For all his philosophical tendencies, Maag was a livewire on the podium, with facial expressions as mobile as his gestures, and a left hand in command of the most subtle suggestions of timbre, as an NHK film of Schubert’s ‘Great’ C major Symphony confirms. The influence of Furtwängler ran deep, but so did the experience of making things work in the pit, from Solothurn onwards. Maag never suffered fools or idlers gladly, but music-making was always a collaborative endeavour, and his shaping of the complex third act of Luisa Miller is most sensitively moulded to the particular talents of his singers.

In 1973, Maag had come to a second accommodation with opera-house drudgery as music director in Parma. It was while researching the theatre’s archives there that he turned up the score to a ‘rescue opera’ which Fernando Paer had written to the same scenario by Bouilly as Beethoven in his protracted composition of Leonora/Fidelio. Beethoven admired Paer’s Leonora and, as Maag contended when his Decca recording was released in the summer of 1979, even if it remains in the shadows of Fidelio, ‘as a dramatic whole … it could be considered more successful … It’s more Italianate, more brilliant in the writing, but I find it a happy marriage between German depth and Italian lyricism and virtuosity.’

Maag was still fulminating against the unrewarding nature of opera-house jobs in the same Gramophone interview – ‘too much of a problem with politics and unions at the expense of musical standards’ – and by then he had begun to centre his work closer to home, taking operatic guest engagements in houses where he had an established relationship such as Lisbon and Madrid, and becoming chief conductor of the Bern Symphony Orchestra (1984–91) and the Orchestra di Padova e del Veneto (1983–2001).
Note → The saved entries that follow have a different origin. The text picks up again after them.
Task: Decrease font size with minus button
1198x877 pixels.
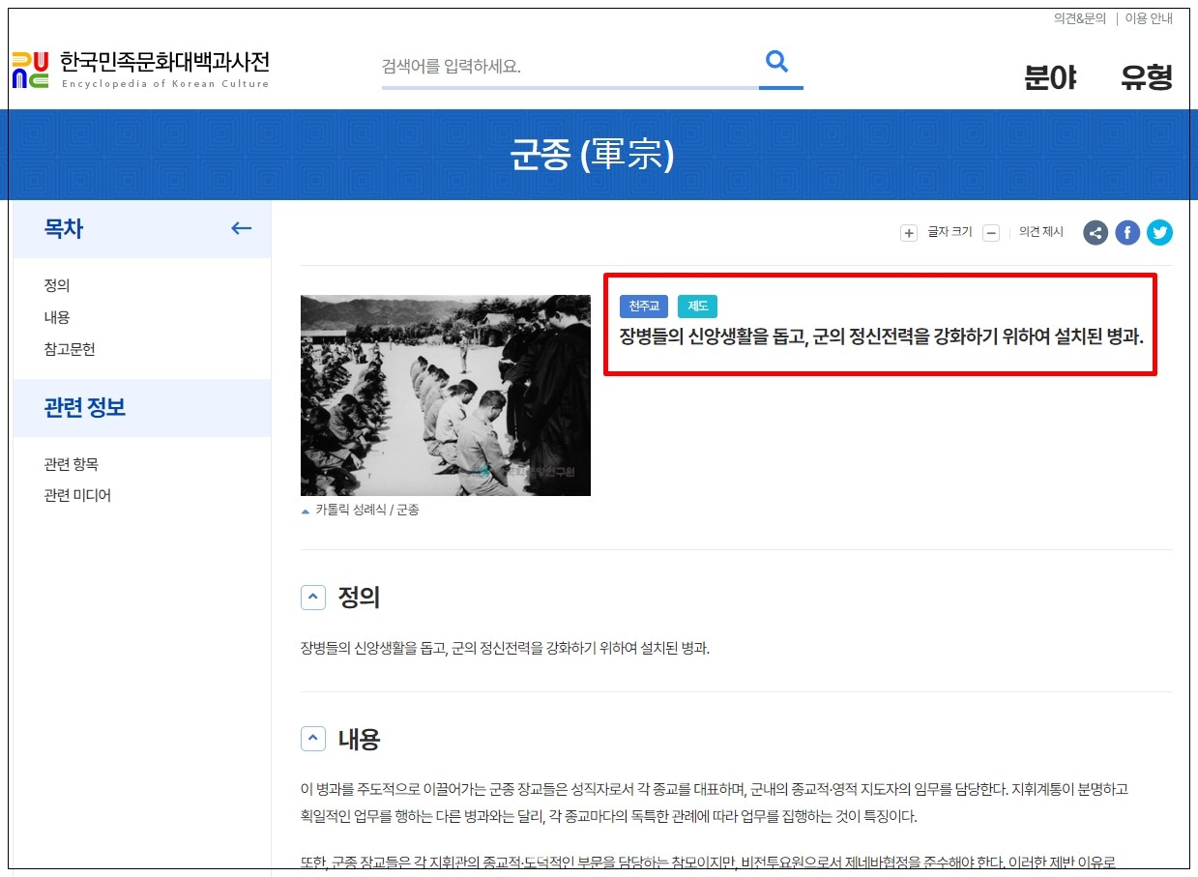Action: coord(991,232)
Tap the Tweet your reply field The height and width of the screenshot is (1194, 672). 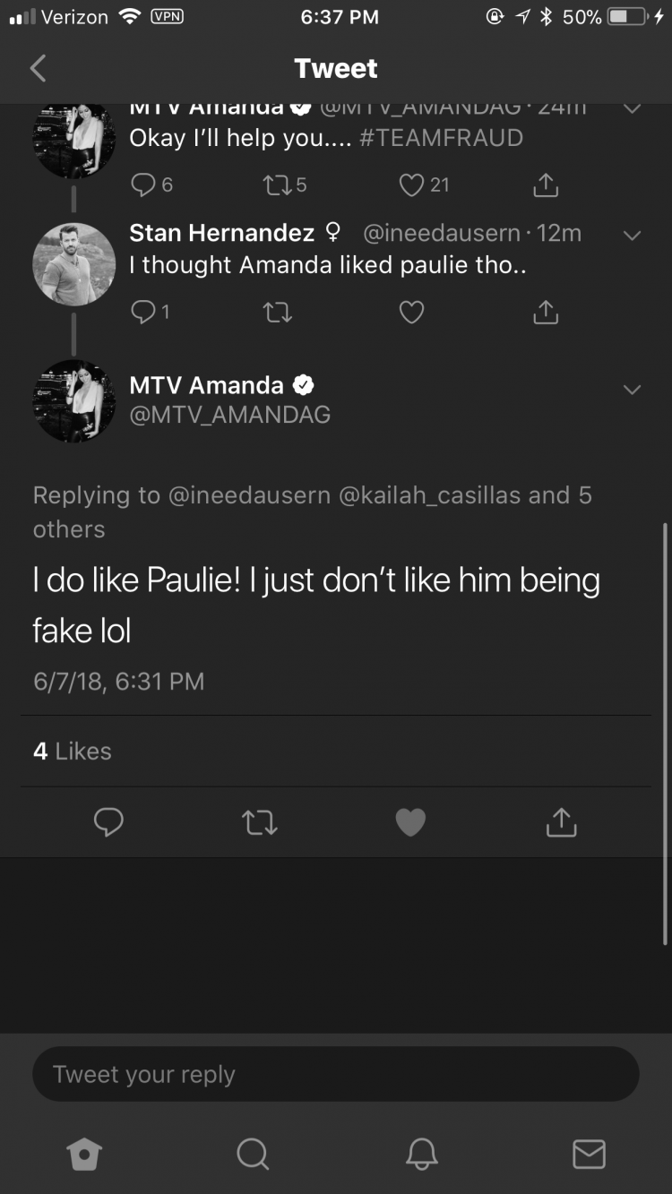(x=336, y=1074)
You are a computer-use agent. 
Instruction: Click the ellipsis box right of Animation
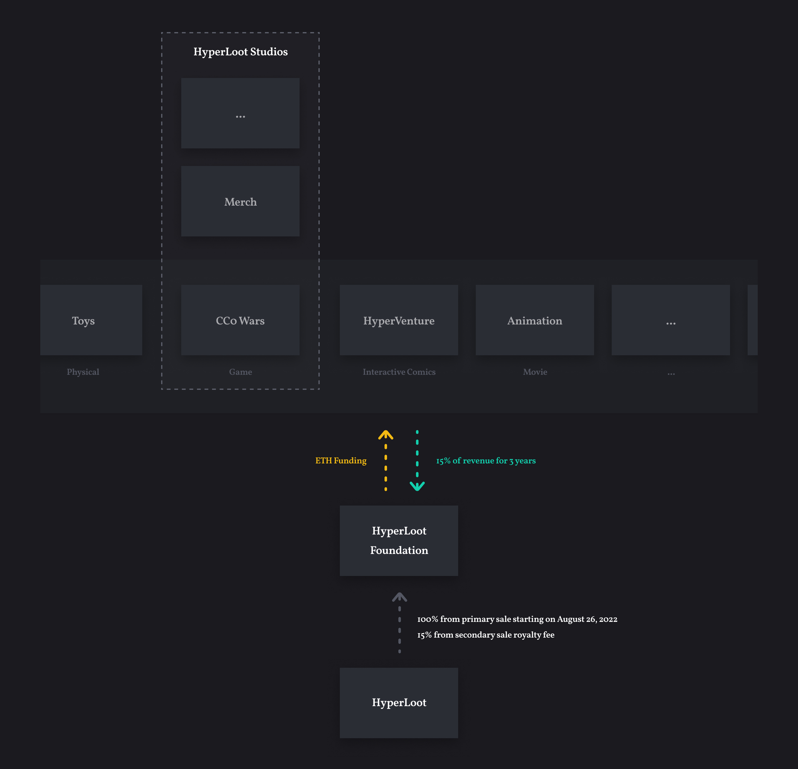click(671, 320)
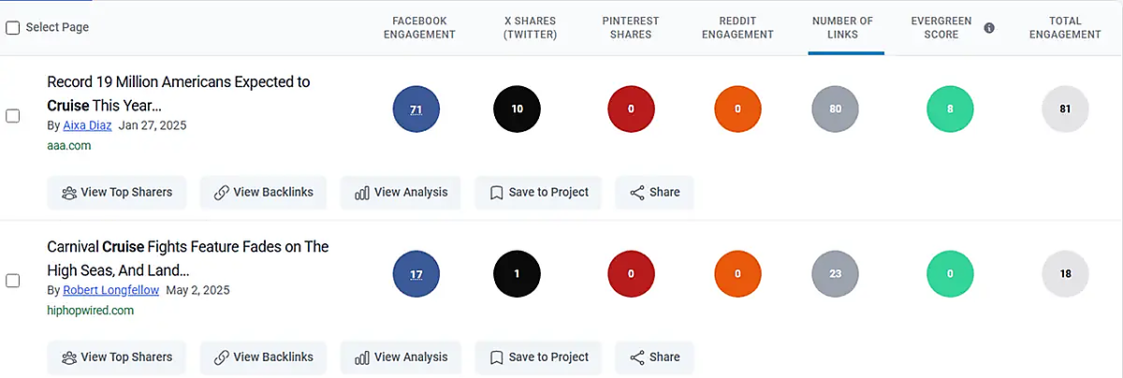The width and height of the screenshot is (1123, 378).
Task: View Top Sharers for the hiphopwired.com article
Action: [117, 357]
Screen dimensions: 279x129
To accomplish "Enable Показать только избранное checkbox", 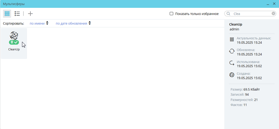I will click(171, 14).
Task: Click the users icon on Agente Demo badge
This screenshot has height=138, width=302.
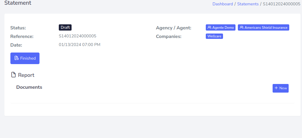Action: 209,28
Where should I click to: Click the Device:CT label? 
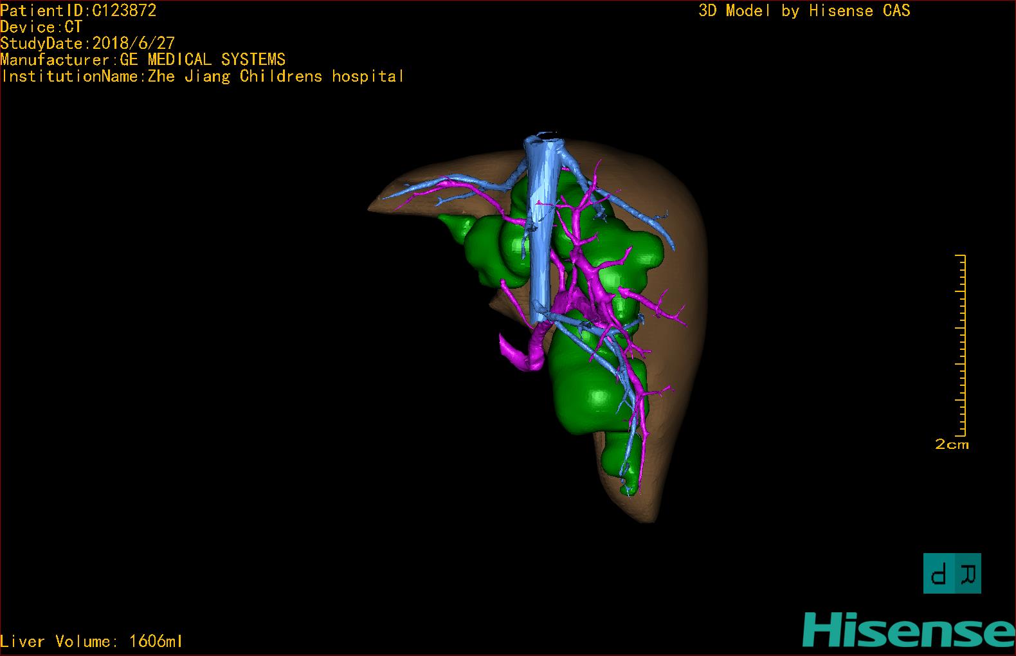pyautogui.click(x=41, y=27)
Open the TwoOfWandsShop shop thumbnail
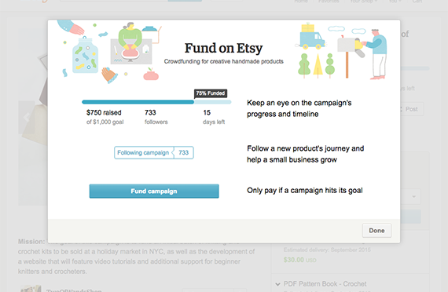This screenshot has width=448, height=292. coord(31,289)
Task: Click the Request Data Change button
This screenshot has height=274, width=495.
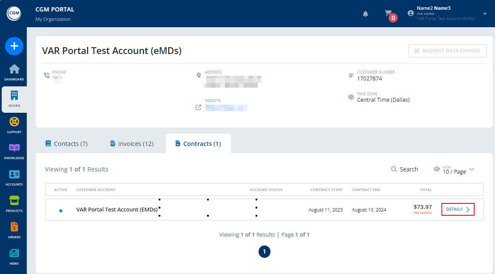Action: point(447,51)
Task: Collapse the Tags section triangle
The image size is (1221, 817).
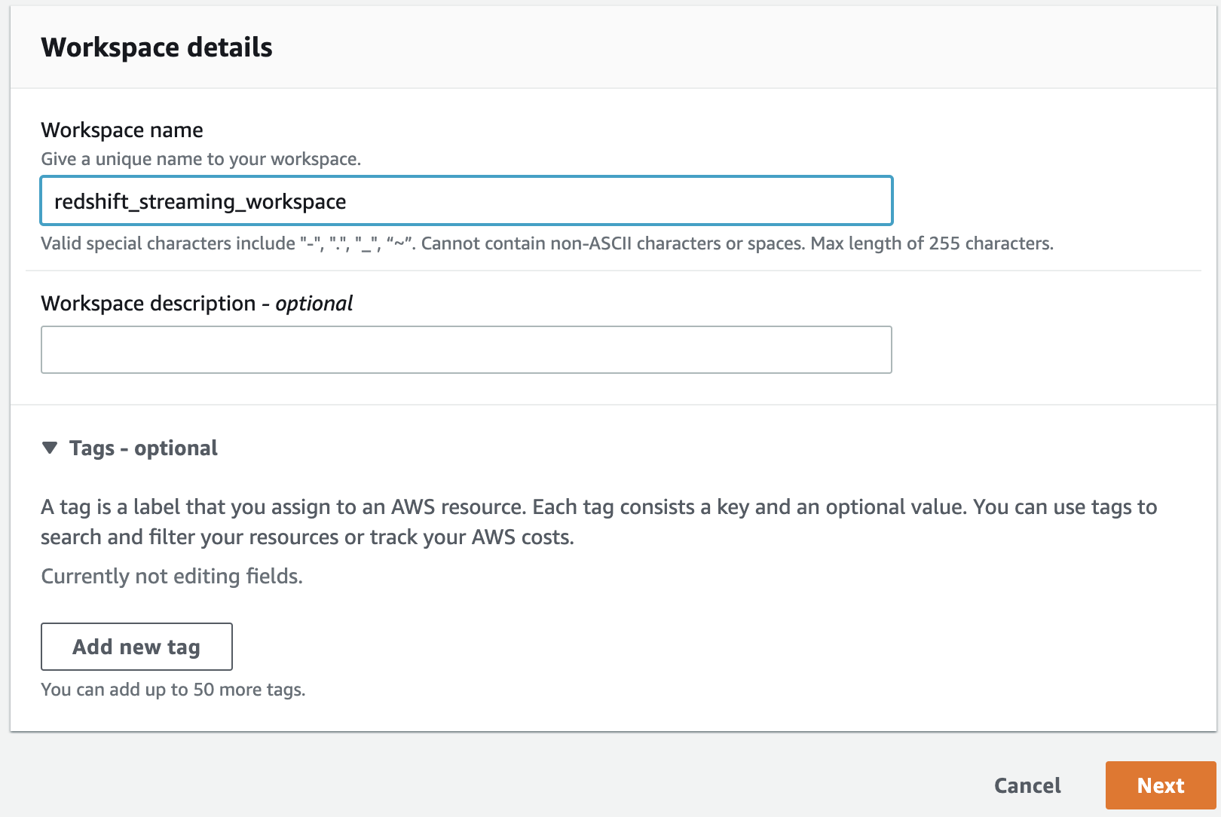Action: 50,448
However, he retained a fundamental generosity of spirit even through the Indian summer of his career, when other conductors of similar seniority tend to put on a grand manner. Thus he made a pair of return visits to London for Decca in order to accompany soloists at the very start of their careers, the violinist Joshua Bell and the pianist Peter Jablonski.

PETER JABLONSKI

‘In the early 90s I was invited to play with the Bern SO and another conductor,’ remembers Jablonski. ‘I think Maag may have heard about it, because in 1992 I was invited to play the Grieg with him in Washington with the NSO – and we had the kind of reviews you could have written yourself! So when I was invited to record the Grieg by Decca, I suggested the conductor. I was very young, in my early twenties, but when we played through the piece in his dressing room I found a human rapport that I had not experienced with other maestros of the same age and distinction, who could be very uncomfortable to be around.’

More than a quarter of a century on from the sessions at Walthamstow Assembly Hall, Jablonski vividly recalls Maag at work, in a fitting envoi to his Decca career: ‘In the Grieg, he wanted the second theme of the first movement to sound like a combination of Chanel No. 5 and a Michelin tyre. I hadn’t heard conductors talk like that before! He was concerned with sound and with shape, he talked about long phrases. And it did make a difference – the Philharmonia players showed him a lot of respect, and they knew there was someone special standing in front of them. There was no question of who was in charge, but he was particularly nice. He was an incredibly nice, gentle maestro.’